Baca Juga: Menyingkap sejarah Mother's Day 14 Mei di Amerika Serikat, ini bedanya dengan Hari Ibu di Indonesia

Kongres Perempuan Indonesia I, 22-25 Desember 1928 merupakan tonggak sejarah Gerakan Perempuan Indonesia dimana organisasi-organisasi perempuan berkumpul, membahas dan menyusun agenda perjuangan bersama untuk meningkatkan derajat dan kedudukan perempuan serta perlindungan bagi anak-anak perempuan.

Kita bisa telusuri sejarah peristiwa tersebut dalam buku "Kongres Perempuan Pertama" yang ditulis Susan Blackburn dan Monique Soesman, diterbitkan Yayasan Obor Indonesia pada 2007.

Koalisi Perempuan Indonesia menyebut Peringatan Hari Ibu sebagai Hari Pergerakan Perempuan untuk mengembalikan makna perjuangan.

Baca Juga: Inilah persamaan Mother's Day di Amerika Serikat dengan Hari Ibu di Indonesia

Tokoh tokoh besar yang terlibat dalam kesuksesan kongres perempuan pertama adalah: 

Tokoh tokoh besar yang terlibat dalam kesuksesan kongres perempuan pertama adalah sebagai berikut: R.A. Sukonto, Siti Munjiah, Siti Sukaptinah Sunaryo Mangunpuspito, Sunaryati Sukemi, Raden Ayu Catharina Sukirin Harjodiningrat, Nyonya Sujatin Kartowijono, Nyi Hadjar Dewantara, Nyi Driyowongso, Nyonya Alfiah Muridan Noto, Nyonya Badiah Moerjati Goelarso, Nyonya Siti Hajinah Mawardi, Nyonya R.A. Surya Mursandi, Nyonya lsmudiyati Abdul Rachman Saleh, dan Raden Ayu Bintang Abdulkadir.

Mengutip buku "Perempuan di atas Pematang" yang ditulis Israwaty Samad, penerbit Oksana, tahun 2016, sekali waktu Koalisi Perempuan pernah menyoroti UU Desa yang telah disahkan oleh parlemen yang saat itu masih belum mengakomodir kebutuhan dan kepentingan perempuan desa.
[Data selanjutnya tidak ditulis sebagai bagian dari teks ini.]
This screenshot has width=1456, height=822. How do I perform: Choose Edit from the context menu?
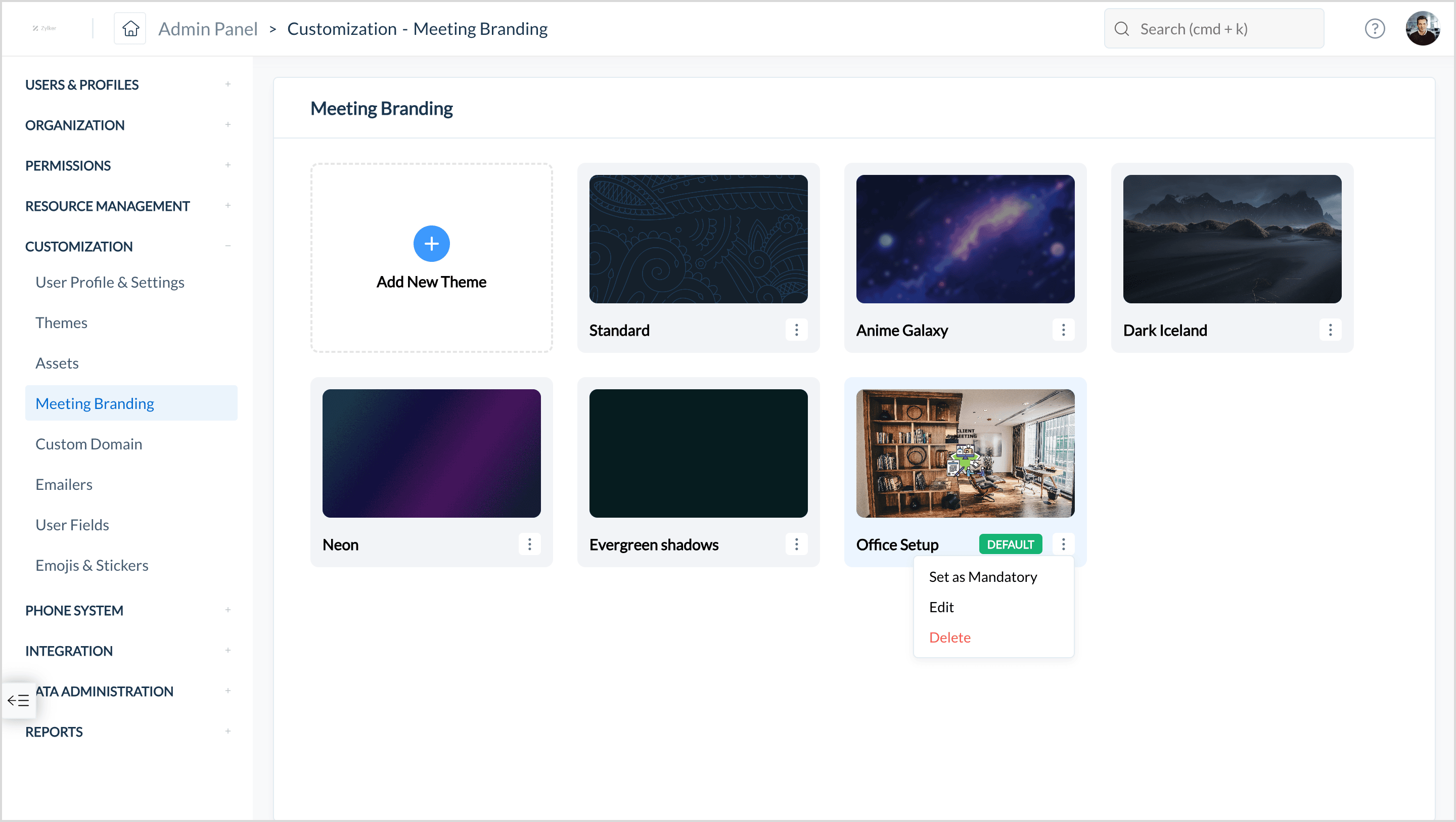coord(941,607)
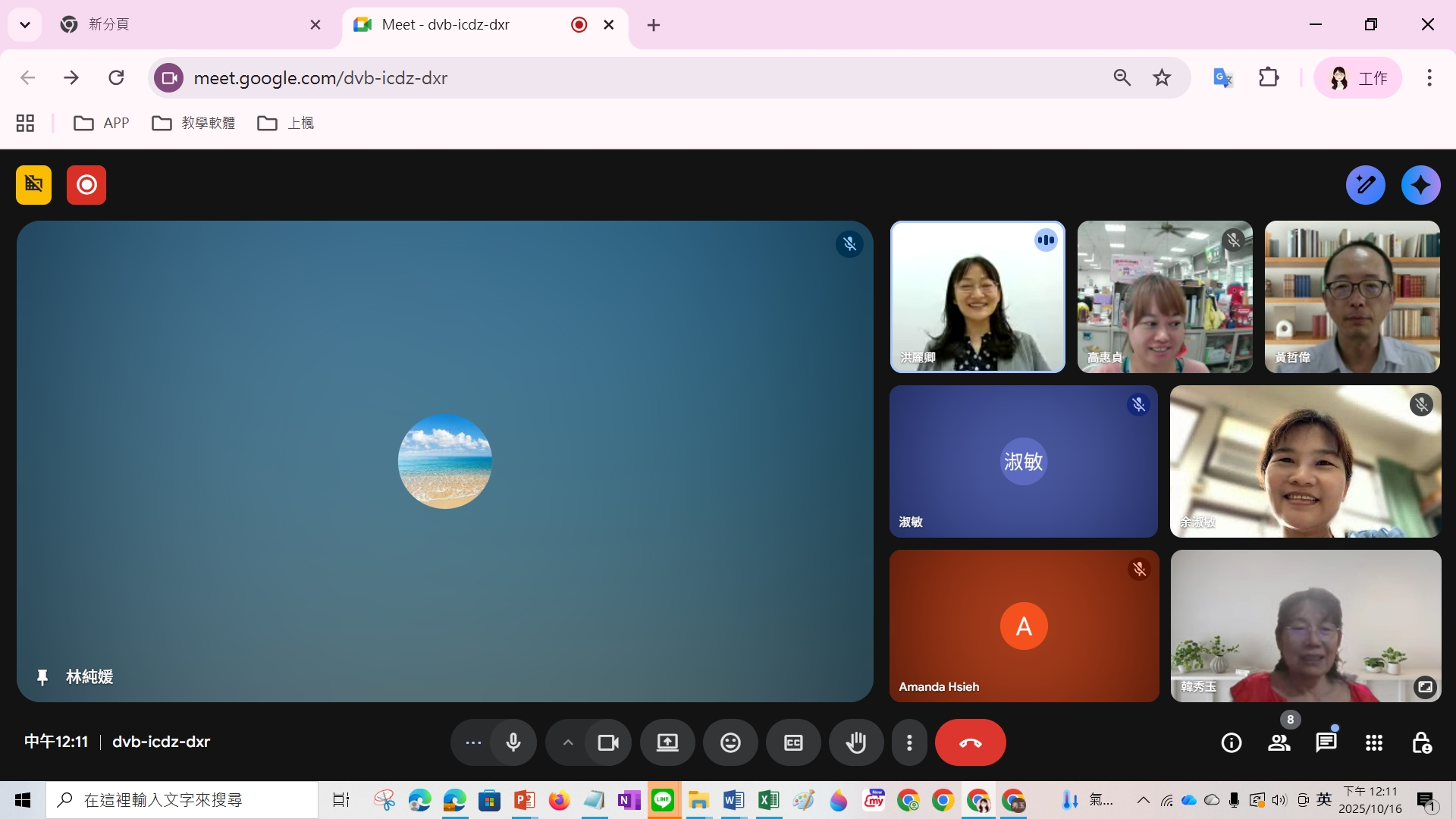Present your screen to everyone
Viewport: 1456px width, 819px height.
click(x=667, y=742)
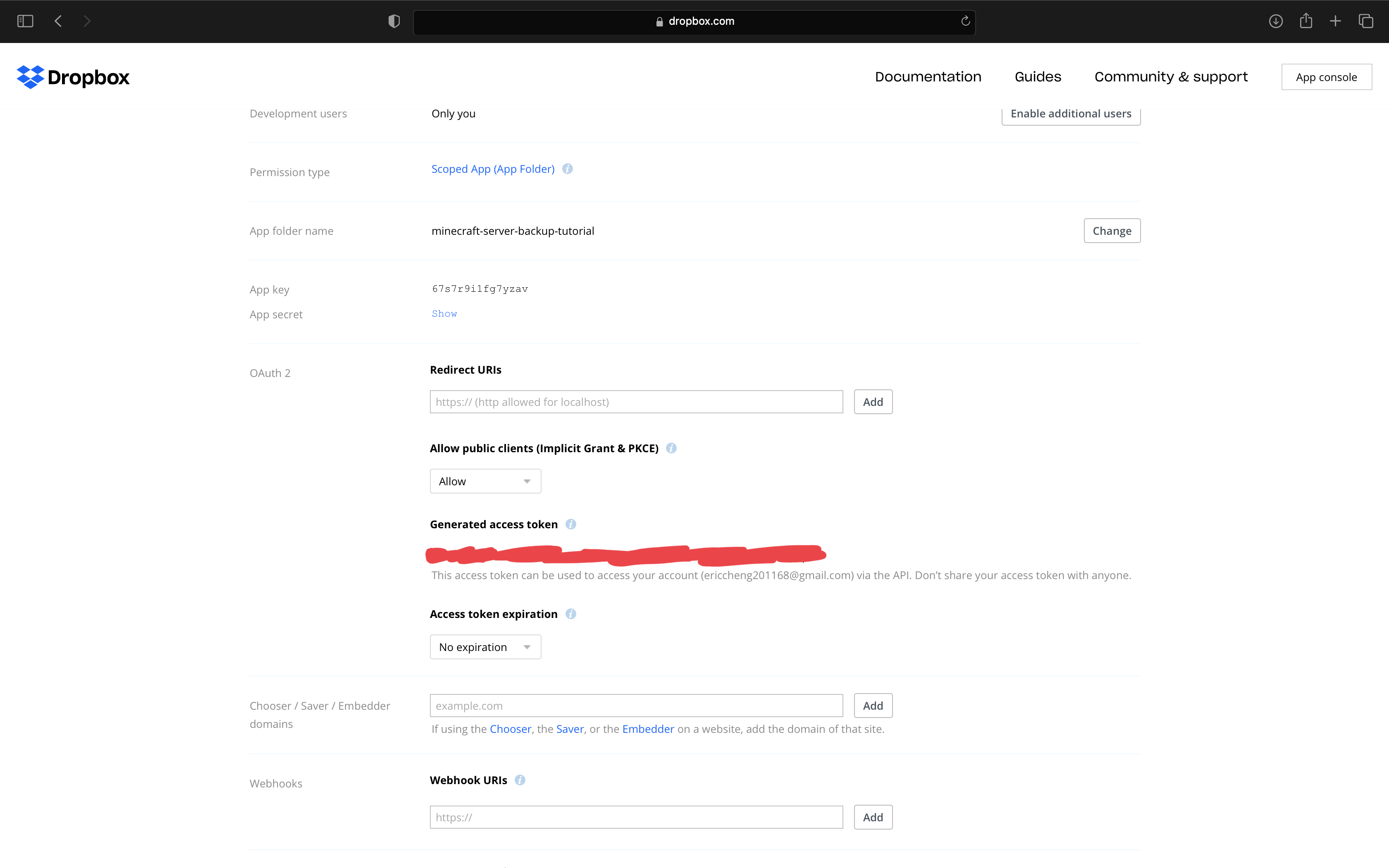Open the Guides menu
Viewport: 1389px width, 868px height.
pyautogui.click(x=1038, y=77)

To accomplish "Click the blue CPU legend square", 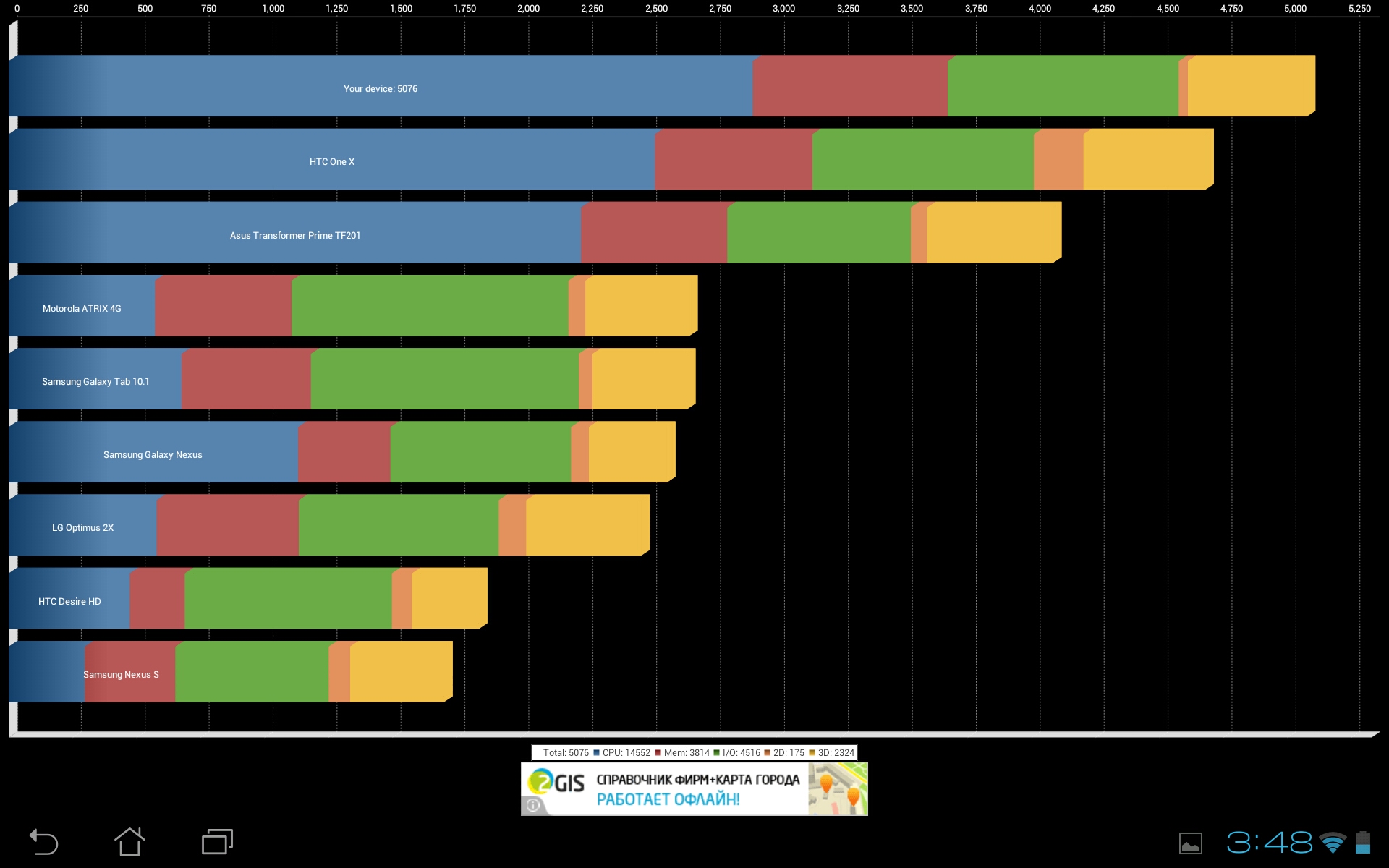I will coord(597,753).
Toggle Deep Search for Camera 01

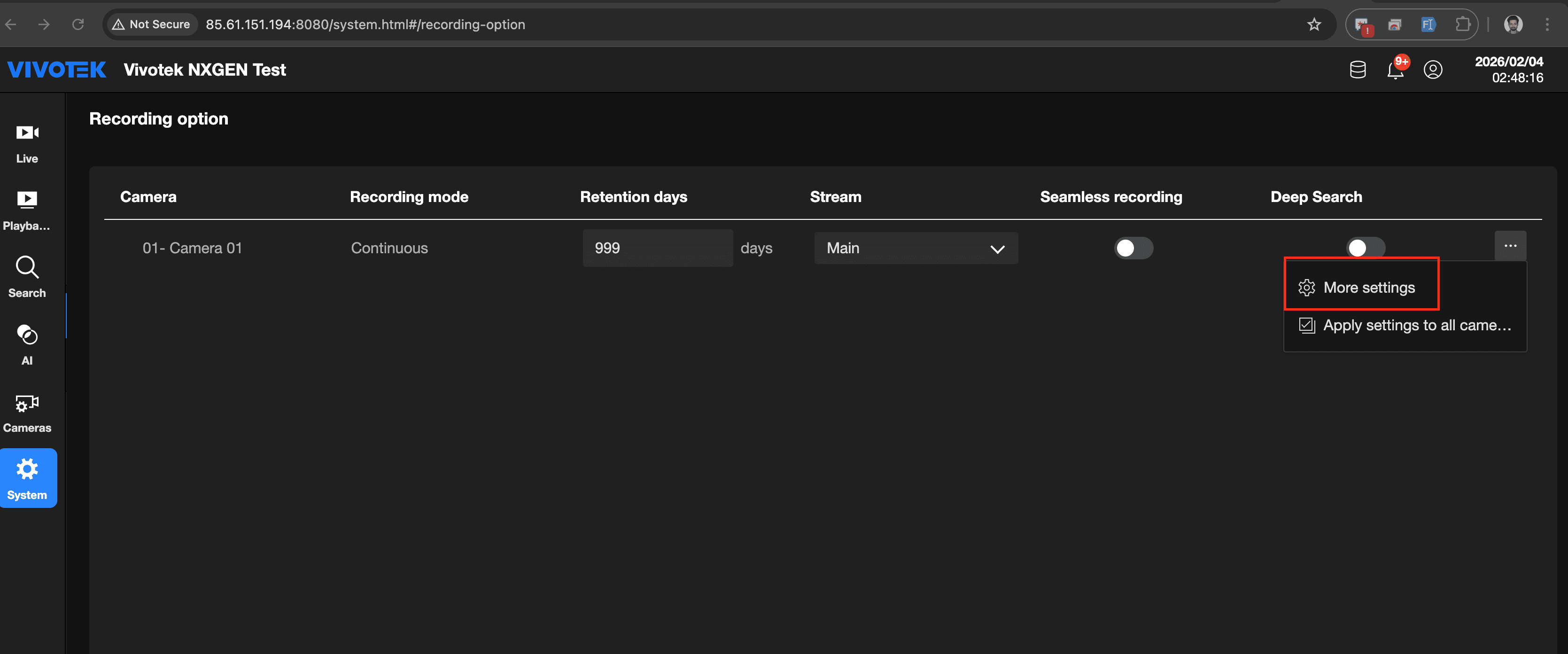click(x=1365, y=248)
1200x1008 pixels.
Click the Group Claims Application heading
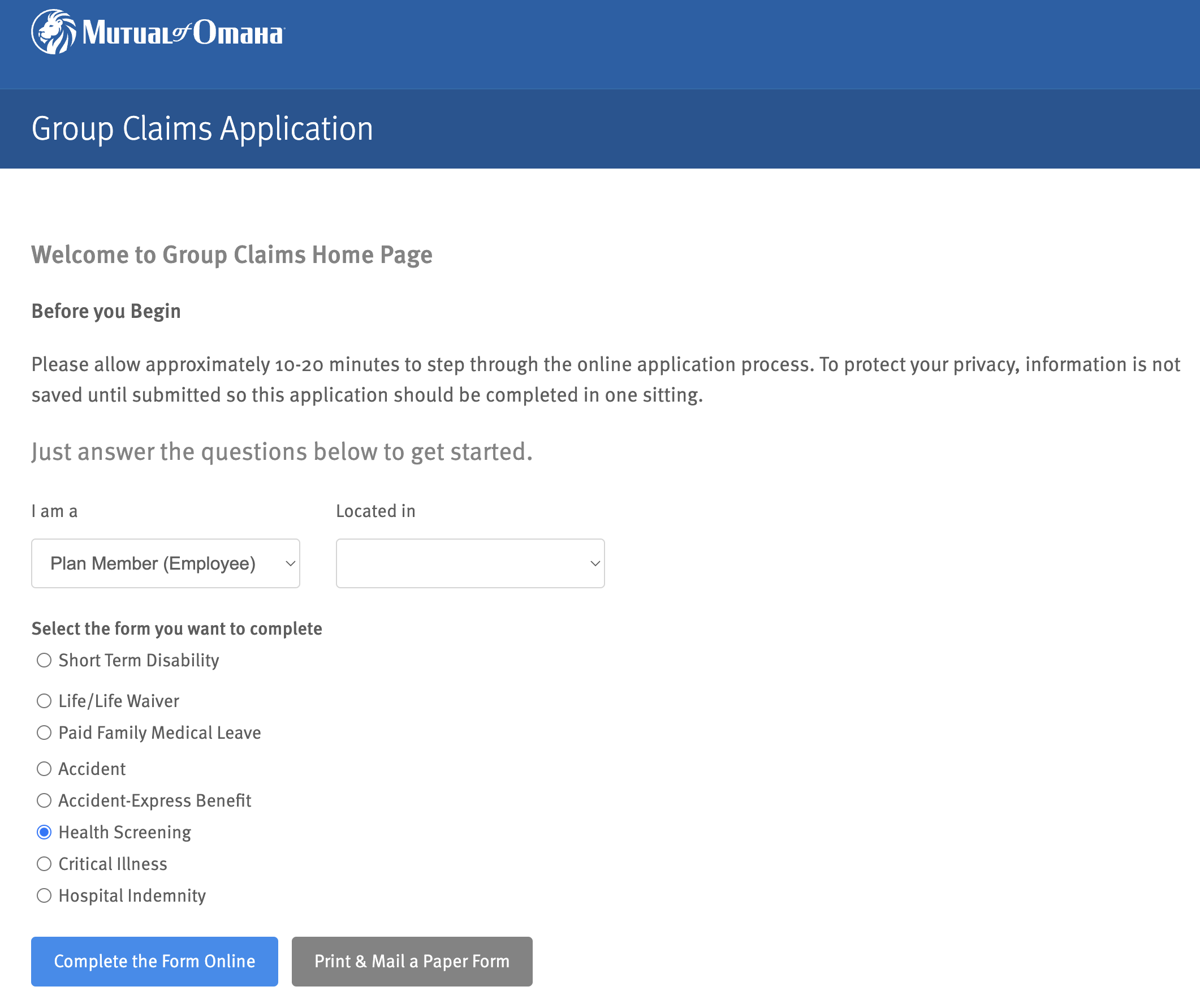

Bahkan cenderung mengabaikan peran, kedudukan dan Hak Perempuan desa.

Baca Juga: Sejarah Hari Ibu yang dirayakan setiap tanggal 22 Desember

Hal tersebut dapat dilihat dari, tidak dicantumkan UU No 7 tahun 1984 Tentang Pengesahan Konvensi Penghapusan Segala Bentuk Diskriminasi terhadap Perempuan (Convention on Elimination all form Discrimination Against Women-CEDAW) dalam konsideran UU Desa. Padahal Pasal 14 CEDAW mewajibkan negara untuk memenuhi hak-hak perempuan desa.

Republik ini banyak memiliki perempuan yang begitu heroik di berbagai bidang. Banyak perempuan ditempa sejarah dan menjadi aktor aktif menuju kemerdekaan dan pembangunan bangsa.

Diselenggarakannya Kongres Perempuan pertama, pada 22 Desember tahun 1928 di gedung yang kemudian dikenal sebagai Mandalabhakti Wanitatama di Jalan Adisucipto Yogyakarta adalah salah satu bukti.

Para pejuang perempuan kala itu melakukan pemikiran kritis dan aneka upaya yang amat penting bagi kemajuan bangsa tanpa diwarnai gembar-gembor kesetaraan gender.

Baca Juga: Cendekiawan dan sastrawan Bulukumba inilah rektor perempuan pertama di Indonesia Timur

Dari titik itu pula tercermin semangat kaum perempuan dari berbagai latar belakang untuk bersatu dan bekerja bersama. Yang lebih hebat, pemikiran dan aneka upaya penting itu terjadi jauh sebelum kemerdekaan negeri ini diraih dan jauh sebelum konsep-konsep adil gender dan feminisme dibawa oleh Barat.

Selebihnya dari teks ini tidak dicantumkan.